ITV’s new Prime Suspect prequel series takes DCI Tennison’s battle with a sexist police force from the original series and dials it back 18 years, to where young WPC Tennison is called on to make the teas and clean up prisoners’ vomit.
There’s even one scene where a black male officer leaves his washing up behind, unsubtly underlining the point that even in a racist, sexist police force, the women are at the bottom of the heap.
If sexism is just a fact of life, so too is the period. There’s a brief slap to an uncooperative suspect, and the fingerprinting and photographing is a little more rough and unsympathetic than it would be today; but in the main the era is evoked by the fashion and the technology – apart from one rather embarrassing moment where our hero exclaims that “it’s 1973!”
The opening episode starts with the discovery of a young girl’s body. The story will no doubt become more involved as the weeks go by, but this first episode takes the time to introduce its main characters. There’s a lovely performance by Jessica Gunning as experienced WPC Morgan, accepting the system while not totally letting the men get away with it; but the episode is stolen by Stefanie Martini.
Our first sighting of her as the young Jane Tennison is leaping off a bus to tackle a mugger.
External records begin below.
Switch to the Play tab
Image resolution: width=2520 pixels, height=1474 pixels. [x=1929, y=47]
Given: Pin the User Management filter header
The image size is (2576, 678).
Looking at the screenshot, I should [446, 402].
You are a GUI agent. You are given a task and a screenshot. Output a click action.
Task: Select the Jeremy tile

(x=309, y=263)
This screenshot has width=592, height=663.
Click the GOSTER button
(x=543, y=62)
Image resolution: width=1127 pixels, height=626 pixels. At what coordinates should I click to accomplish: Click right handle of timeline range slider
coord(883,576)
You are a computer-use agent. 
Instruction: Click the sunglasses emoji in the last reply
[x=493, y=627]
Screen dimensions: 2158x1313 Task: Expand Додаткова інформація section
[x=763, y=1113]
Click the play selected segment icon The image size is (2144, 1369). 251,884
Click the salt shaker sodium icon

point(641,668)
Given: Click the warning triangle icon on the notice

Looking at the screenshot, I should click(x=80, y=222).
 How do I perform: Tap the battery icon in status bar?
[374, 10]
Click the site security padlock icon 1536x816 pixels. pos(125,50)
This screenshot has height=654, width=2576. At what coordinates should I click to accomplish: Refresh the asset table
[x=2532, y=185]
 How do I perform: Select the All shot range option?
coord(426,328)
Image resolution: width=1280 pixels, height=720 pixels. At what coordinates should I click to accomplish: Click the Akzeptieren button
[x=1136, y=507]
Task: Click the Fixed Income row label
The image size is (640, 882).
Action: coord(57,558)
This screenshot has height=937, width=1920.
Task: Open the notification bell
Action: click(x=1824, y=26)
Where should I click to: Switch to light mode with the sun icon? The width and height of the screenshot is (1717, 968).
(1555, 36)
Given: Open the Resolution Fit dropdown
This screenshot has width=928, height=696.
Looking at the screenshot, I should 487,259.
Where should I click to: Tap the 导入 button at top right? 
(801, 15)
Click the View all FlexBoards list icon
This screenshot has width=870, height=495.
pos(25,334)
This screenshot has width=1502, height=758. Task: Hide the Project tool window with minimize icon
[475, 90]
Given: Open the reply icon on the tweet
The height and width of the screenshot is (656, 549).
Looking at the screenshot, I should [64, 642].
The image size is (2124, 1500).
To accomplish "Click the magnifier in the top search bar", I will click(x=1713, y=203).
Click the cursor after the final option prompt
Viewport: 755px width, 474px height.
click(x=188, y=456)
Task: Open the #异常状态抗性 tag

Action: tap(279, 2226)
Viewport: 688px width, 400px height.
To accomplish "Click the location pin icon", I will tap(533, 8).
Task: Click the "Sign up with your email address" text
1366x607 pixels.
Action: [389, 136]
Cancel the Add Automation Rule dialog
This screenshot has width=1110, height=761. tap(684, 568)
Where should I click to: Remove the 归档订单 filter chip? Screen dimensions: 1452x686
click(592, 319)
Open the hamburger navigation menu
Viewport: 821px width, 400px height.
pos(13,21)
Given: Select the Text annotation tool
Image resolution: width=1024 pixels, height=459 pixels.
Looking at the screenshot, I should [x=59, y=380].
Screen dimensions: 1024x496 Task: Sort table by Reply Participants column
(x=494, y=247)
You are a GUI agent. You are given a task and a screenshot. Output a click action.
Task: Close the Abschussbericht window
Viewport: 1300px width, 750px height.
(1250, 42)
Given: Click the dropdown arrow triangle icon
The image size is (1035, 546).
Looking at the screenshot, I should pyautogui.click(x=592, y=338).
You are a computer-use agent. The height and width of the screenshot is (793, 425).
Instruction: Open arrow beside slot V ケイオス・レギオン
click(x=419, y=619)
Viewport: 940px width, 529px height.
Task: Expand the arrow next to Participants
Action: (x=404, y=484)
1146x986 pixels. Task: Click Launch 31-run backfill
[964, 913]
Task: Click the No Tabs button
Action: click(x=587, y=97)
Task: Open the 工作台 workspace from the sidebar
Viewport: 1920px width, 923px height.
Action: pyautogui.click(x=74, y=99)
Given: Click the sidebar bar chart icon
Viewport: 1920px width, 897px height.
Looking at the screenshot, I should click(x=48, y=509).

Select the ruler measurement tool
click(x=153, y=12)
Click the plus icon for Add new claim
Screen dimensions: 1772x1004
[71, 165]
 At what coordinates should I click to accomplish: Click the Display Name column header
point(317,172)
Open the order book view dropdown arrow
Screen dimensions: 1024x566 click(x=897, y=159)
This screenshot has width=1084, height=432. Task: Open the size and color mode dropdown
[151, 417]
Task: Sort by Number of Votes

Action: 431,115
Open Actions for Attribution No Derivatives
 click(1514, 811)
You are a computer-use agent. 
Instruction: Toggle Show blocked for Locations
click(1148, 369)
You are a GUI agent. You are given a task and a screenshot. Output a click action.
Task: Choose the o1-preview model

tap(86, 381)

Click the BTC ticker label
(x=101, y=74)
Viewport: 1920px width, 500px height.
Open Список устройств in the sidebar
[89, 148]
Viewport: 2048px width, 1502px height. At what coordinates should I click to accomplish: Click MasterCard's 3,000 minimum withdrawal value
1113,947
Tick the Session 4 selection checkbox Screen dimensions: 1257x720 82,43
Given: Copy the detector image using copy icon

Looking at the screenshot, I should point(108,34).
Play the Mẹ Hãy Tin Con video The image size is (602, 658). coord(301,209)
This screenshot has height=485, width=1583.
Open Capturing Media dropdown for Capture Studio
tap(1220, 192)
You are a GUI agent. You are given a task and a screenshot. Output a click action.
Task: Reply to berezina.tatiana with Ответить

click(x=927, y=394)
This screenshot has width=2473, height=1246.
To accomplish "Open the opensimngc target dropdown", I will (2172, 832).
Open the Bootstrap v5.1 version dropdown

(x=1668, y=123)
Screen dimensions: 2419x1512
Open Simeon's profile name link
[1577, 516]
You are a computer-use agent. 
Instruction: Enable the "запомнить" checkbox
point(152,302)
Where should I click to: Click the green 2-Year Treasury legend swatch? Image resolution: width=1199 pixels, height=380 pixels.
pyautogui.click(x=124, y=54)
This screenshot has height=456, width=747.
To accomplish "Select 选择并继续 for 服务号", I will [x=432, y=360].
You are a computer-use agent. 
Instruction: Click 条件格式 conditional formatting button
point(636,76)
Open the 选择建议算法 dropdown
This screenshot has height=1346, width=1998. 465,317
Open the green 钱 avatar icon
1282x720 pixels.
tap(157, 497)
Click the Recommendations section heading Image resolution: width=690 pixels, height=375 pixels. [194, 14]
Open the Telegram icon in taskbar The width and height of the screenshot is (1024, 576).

It’s a dramatic intro for our pro-active hero (or our spunky, have-a-go heroine as they might say in 1973) and since both the husband and the sons of the lady being mugged are planning a bank robbery, it will presumably gain some greater significance. Later we see her attend her first Post Mortem, where she also has her first cigarette (“It helps block out the smell” advises Sam Reid’s kindly DI Bradfield).
On the other hand, at home she’s a petulant child, taking neatly folded laundry from her mother without even a thank you, and “effing and jeffing” when quizzed about being on the pill.
Pleasingly the script avoids the temptation to make Tennison some kind of prodigy, making brilliant deductions that her superior officers have missed. Rather, her ‘triumphs’ are due to a female perspective – pointing out, for example, that the bra used to strangle the victim was strapless, meaning it could have been removed voluntarily by the victim under her top, rather than being taken off by the killer.
Along the way we get glimpses of passion when Jane abandons her Maida Vale politeness to appeal to a possible witness, and even signs of a quick wit (“I thought the force could do with more posh sorts” she retorts when asked why she became a copper). Conversely, when she apes her male colleagues in belittling the case as “a strangled prostitute” she is reprimanded by Bradfield: “She was someone’s daughter.”
If the series can maintain the quality of this opener, then unlike Sam Tyler I’ll be more than happy to spend the next few weeks in 1973.
Am I mad?
Aired at 9pm on Tuesday 2 March 2017 on ITV.